## DIRECTIONS
Your output should be the lines from the one with "Task: Open the #FIFACWC hashtag" through the last line of the records below, exactly as written, minus the pictures.

## INFORMATION
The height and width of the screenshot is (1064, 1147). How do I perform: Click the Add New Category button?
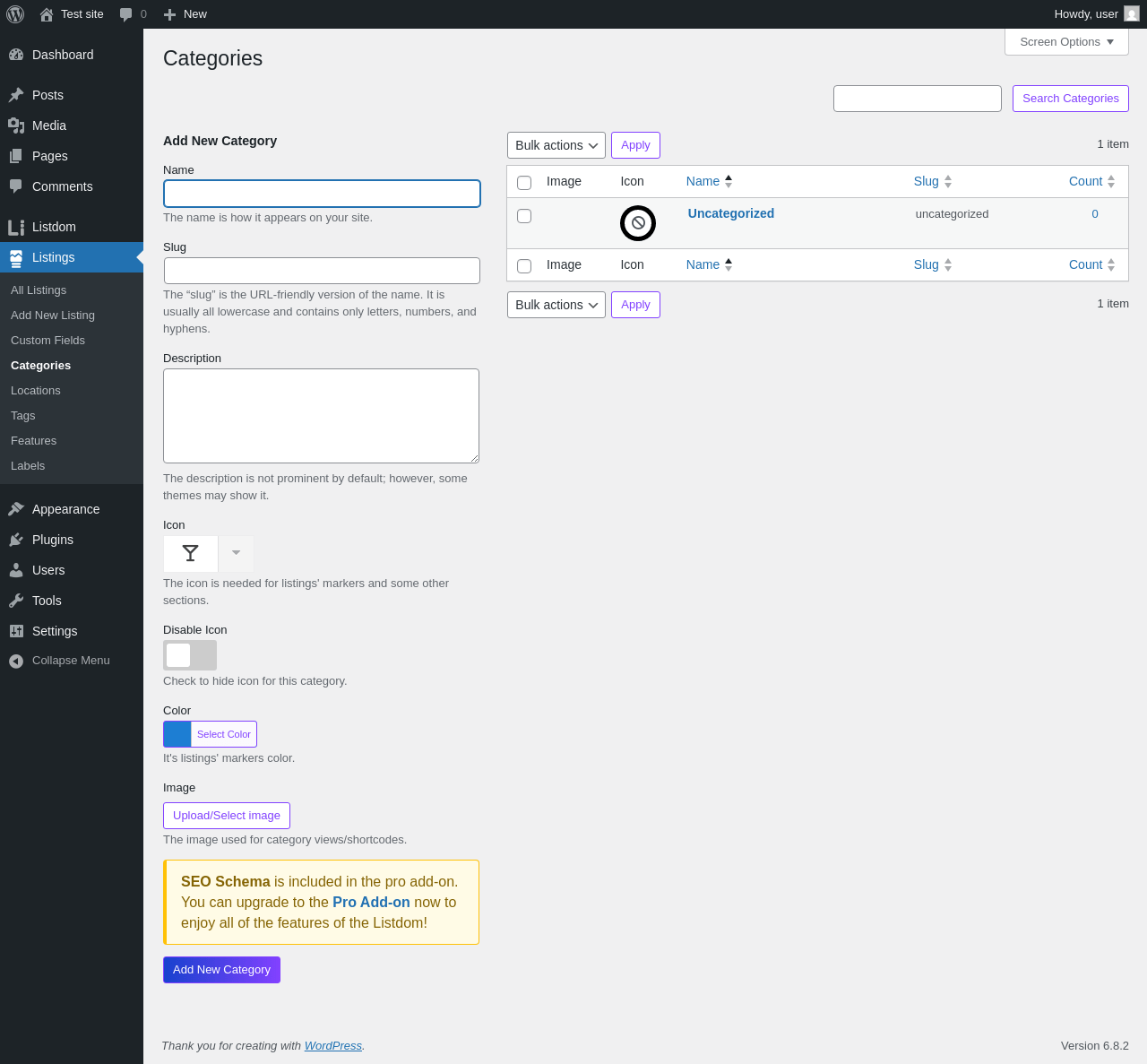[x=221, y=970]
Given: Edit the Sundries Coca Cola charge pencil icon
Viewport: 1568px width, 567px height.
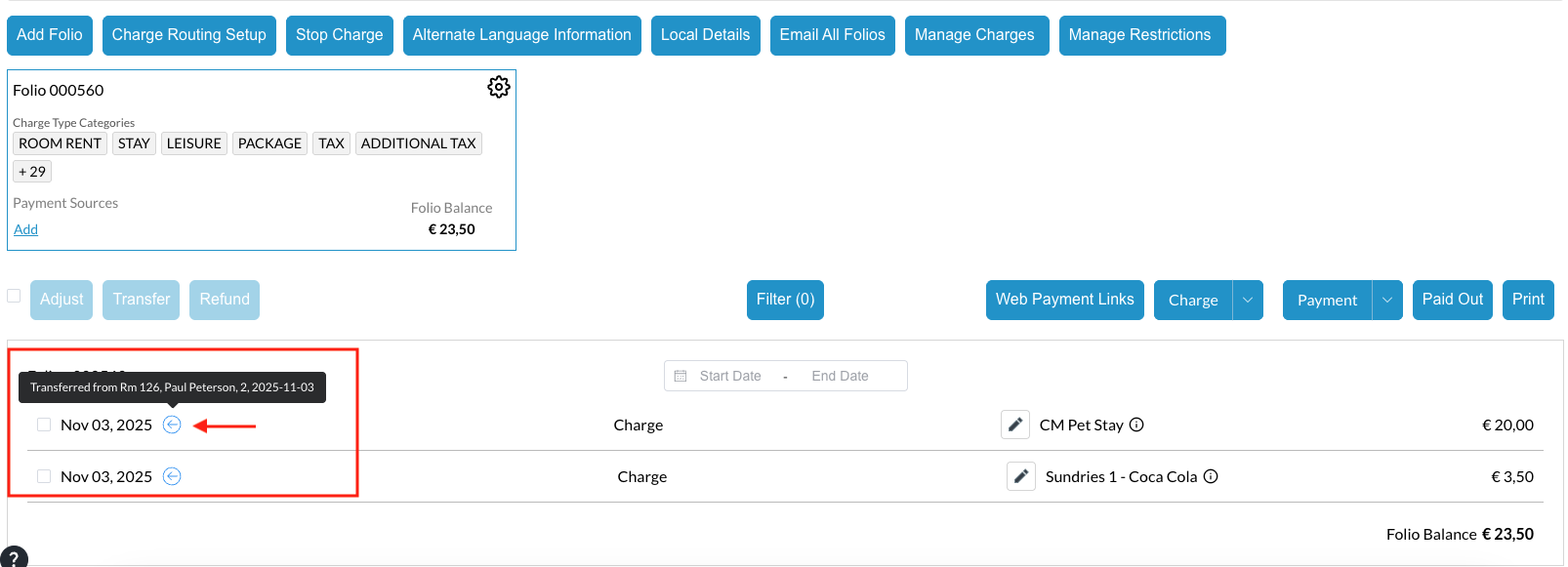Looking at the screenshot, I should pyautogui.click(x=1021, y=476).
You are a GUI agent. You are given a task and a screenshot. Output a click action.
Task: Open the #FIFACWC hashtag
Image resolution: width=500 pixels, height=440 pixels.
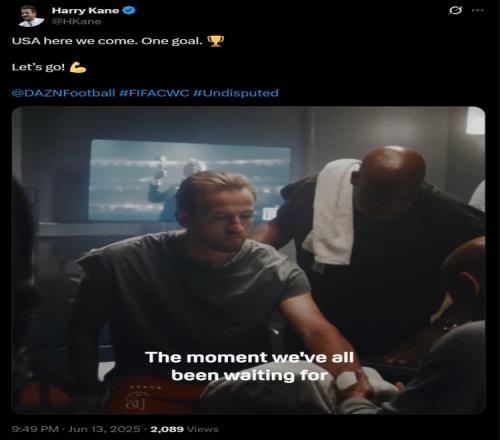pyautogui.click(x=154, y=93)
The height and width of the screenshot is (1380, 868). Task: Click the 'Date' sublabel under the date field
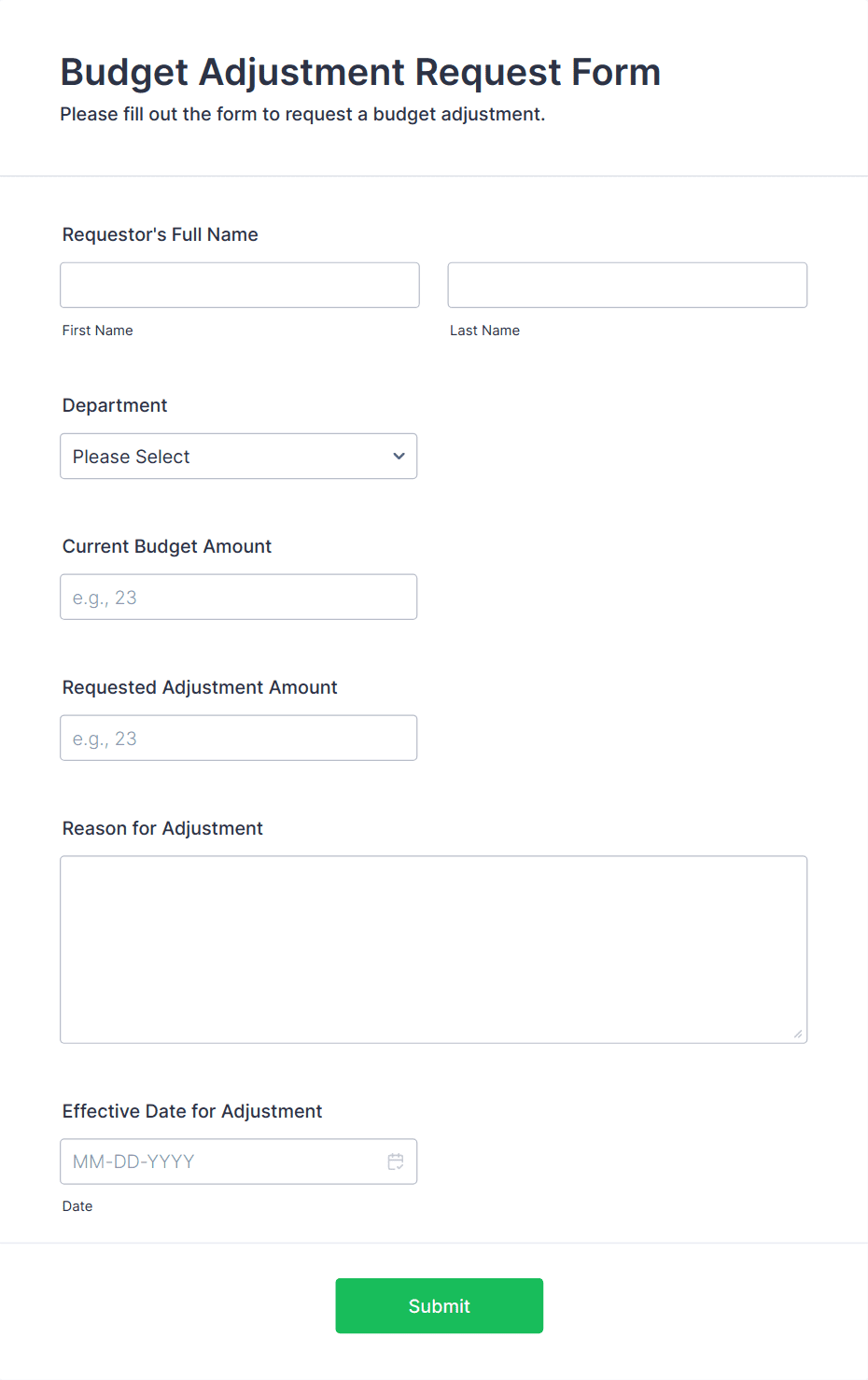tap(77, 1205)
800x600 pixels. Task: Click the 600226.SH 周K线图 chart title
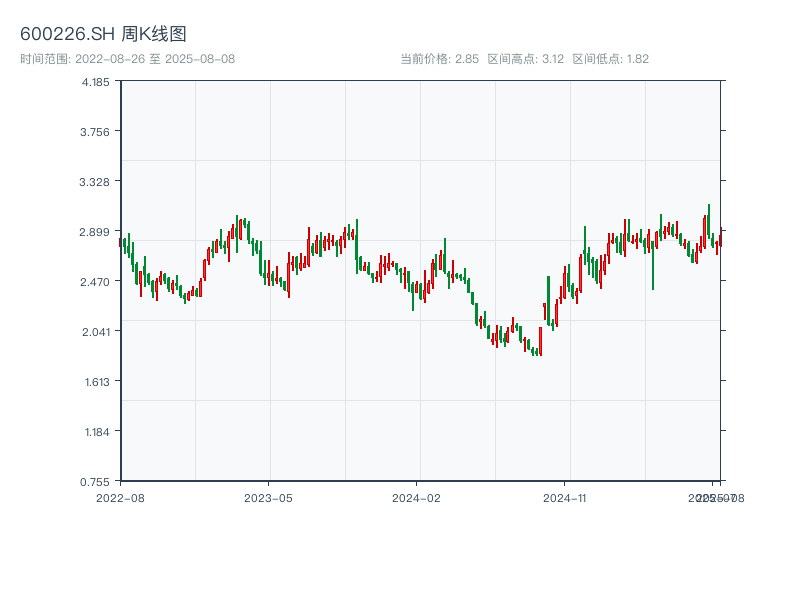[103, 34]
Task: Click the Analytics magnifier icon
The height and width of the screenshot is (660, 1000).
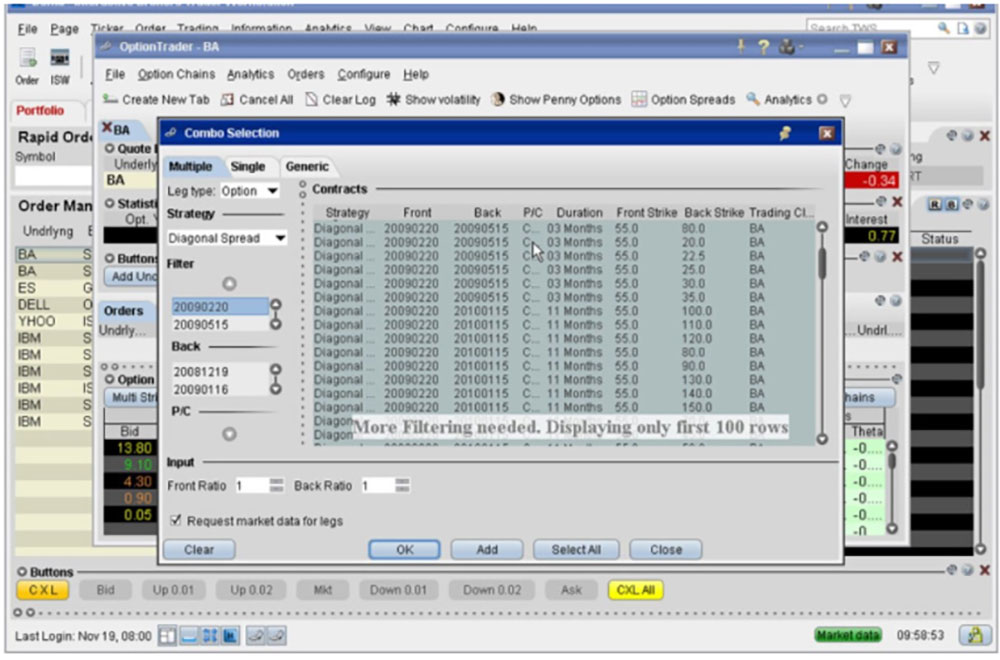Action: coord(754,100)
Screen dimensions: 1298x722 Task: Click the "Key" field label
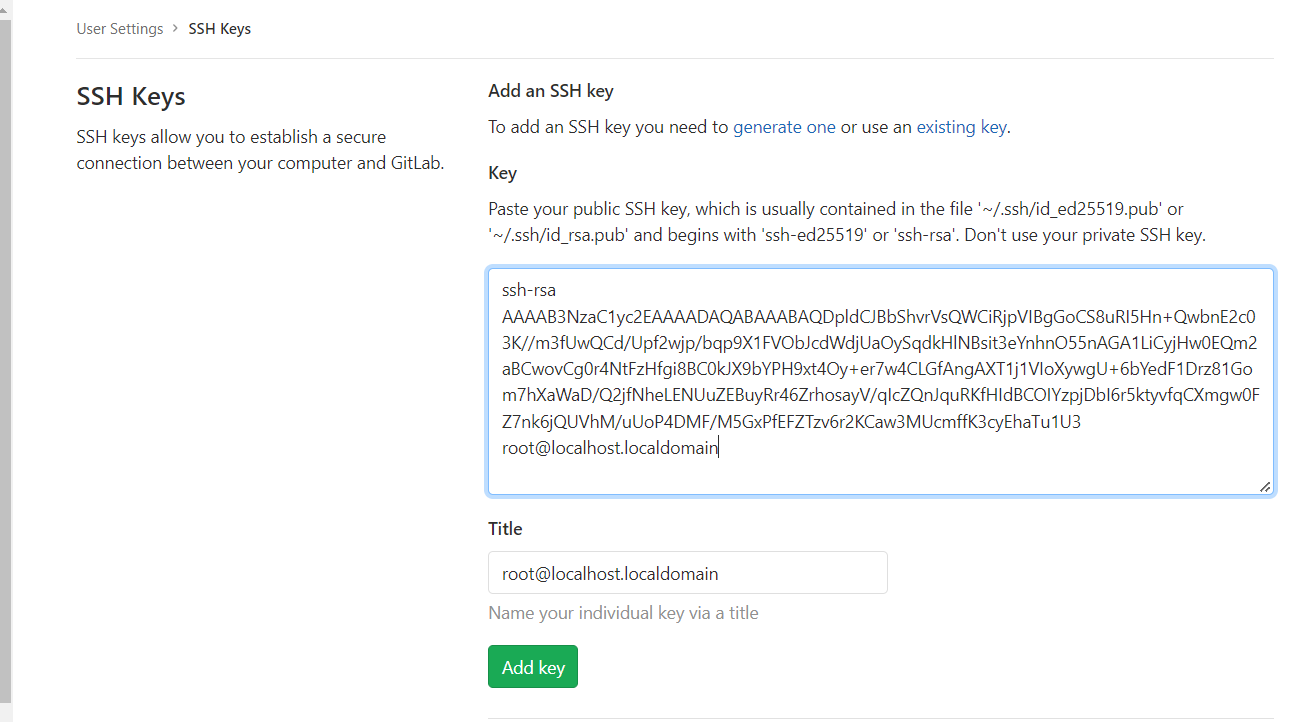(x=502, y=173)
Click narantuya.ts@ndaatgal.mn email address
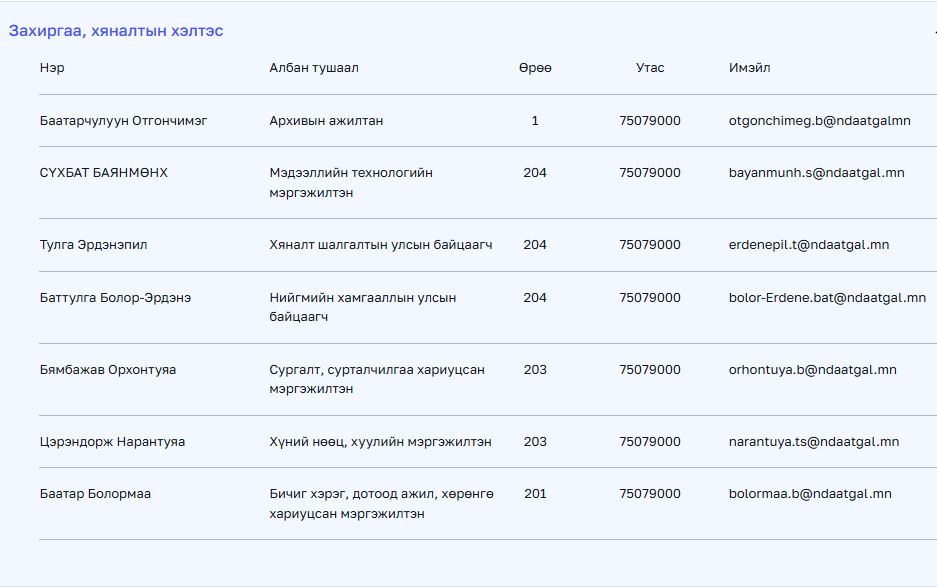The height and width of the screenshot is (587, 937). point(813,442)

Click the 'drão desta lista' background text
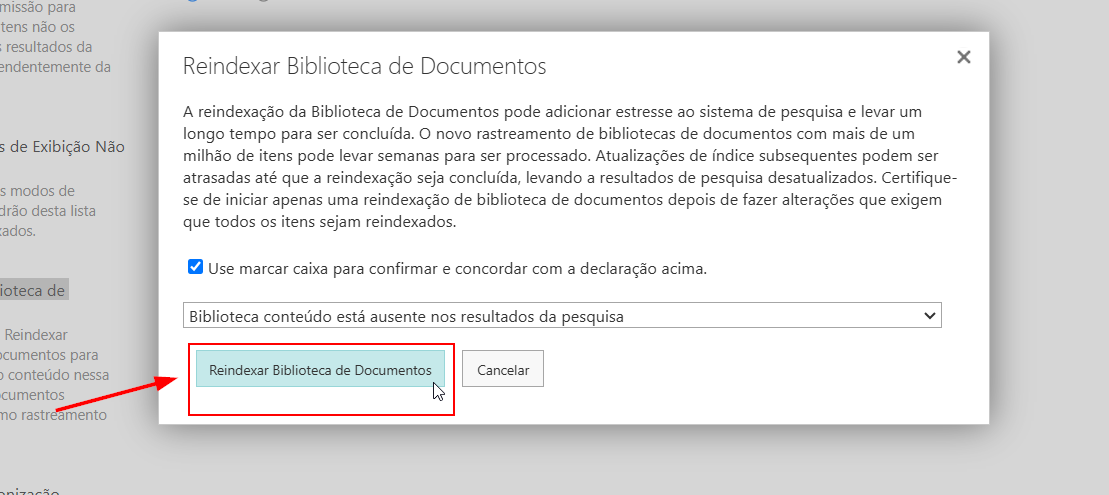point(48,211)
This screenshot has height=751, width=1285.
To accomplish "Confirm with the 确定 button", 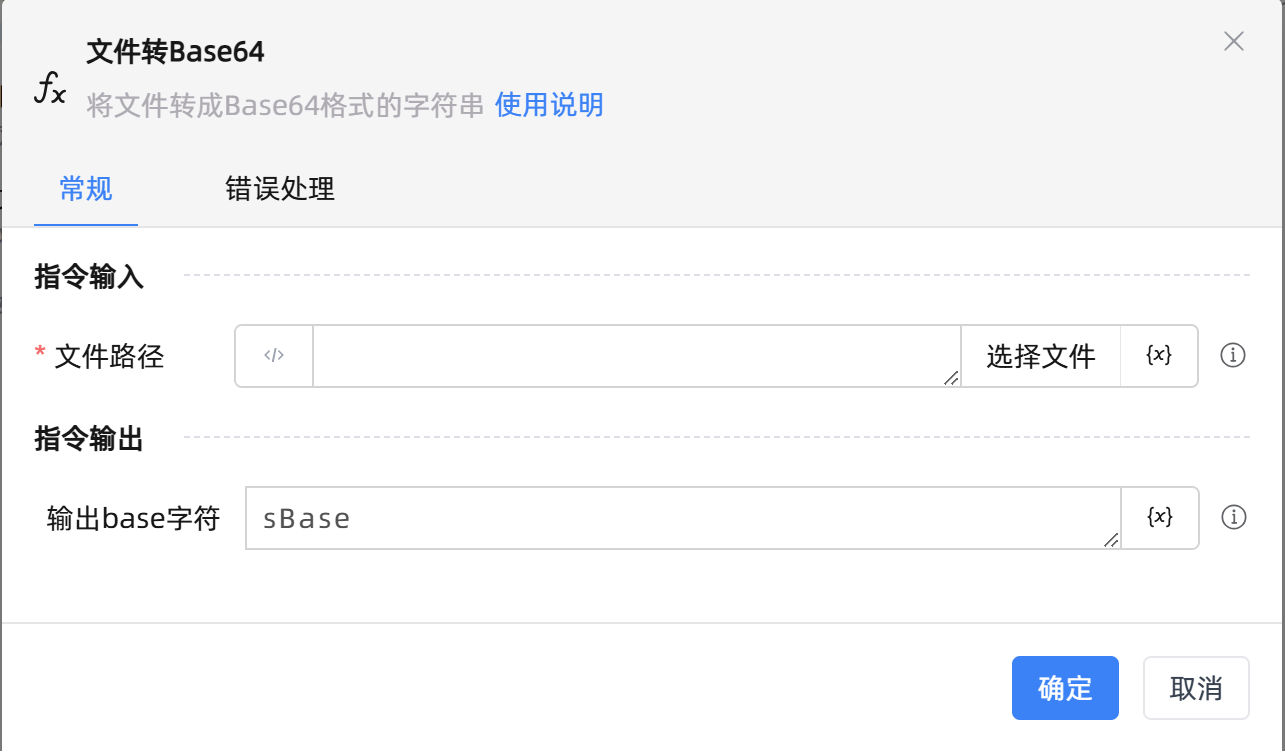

## ANSWER
Task: Open the #FIFACWC hashtag
Image resolution: width=500 pixels, height=440 pixels.
pyautogui.click(x=154, y=93)
The height and width of the screenshot is (1380, 868). Task: Click the 'Date' sublabel under the date field
tap(77, 1205)
800x600 pixels. Task: Click the 600226.SH 周K线图 chart title
[103, 34]
Task: Click the Analytics magnifier icon
The height and width of the screenshot is (660, 1000).
Action: coord(754,100)
Screen dimensions: 1298x722 Task: Click the "Key" field label
(x=502, y=173)
Click narantuya.ts@ndaatgal.mn email address
The height and width of the screenshot is (587, 937). point(813,442)

Click the 'drão desta lista' background text
point(48,211)
This screenshot has height=751, width=1285.
To accomplish "Confirm with the 确定 button", 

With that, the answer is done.